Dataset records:
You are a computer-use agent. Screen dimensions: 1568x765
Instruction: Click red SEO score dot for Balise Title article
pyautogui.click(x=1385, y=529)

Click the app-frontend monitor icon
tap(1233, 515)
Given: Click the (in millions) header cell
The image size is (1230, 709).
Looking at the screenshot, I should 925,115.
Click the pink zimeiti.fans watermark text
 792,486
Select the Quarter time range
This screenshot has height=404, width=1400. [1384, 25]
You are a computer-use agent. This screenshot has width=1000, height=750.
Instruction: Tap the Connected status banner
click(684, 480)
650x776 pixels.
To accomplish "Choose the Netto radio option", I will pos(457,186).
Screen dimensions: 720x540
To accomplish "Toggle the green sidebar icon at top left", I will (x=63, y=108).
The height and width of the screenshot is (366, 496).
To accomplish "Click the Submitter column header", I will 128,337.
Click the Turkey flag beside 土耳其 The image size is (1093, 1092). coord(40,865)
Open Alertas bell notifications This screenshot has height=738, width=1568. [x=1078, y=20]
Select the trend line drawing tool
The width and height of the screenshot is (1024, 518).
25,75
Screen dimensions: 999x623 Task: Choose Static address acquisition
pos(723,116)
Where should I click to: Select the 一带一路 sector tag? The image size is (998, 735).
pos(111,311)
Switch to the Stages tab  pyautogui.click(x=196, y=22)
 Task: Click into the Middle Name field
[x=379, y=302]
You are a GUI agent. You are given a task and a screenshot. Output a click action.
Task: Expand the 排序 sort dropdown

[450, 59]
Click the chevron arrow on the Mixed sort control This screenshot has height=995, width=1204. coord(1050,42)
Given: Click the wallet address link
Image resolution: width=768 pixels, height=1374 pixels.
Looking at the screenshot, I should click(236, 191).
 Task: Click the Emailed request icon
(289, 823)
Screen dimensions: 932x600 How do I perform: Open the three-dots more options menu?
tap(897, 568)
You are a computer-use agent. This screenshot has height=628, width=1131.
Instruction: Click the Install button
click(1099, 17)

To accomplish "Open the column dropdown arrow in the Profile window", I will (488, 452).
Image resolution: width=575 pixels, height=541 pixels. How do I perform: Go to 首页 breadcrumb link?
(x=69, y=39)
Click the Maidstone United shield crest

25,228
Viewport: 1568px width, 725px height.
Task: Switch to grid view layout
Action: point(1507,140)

**Task goal:** The answer must be the number of lines in the records where the string "accomplish" is found, stated alone.

**Your solution:** 4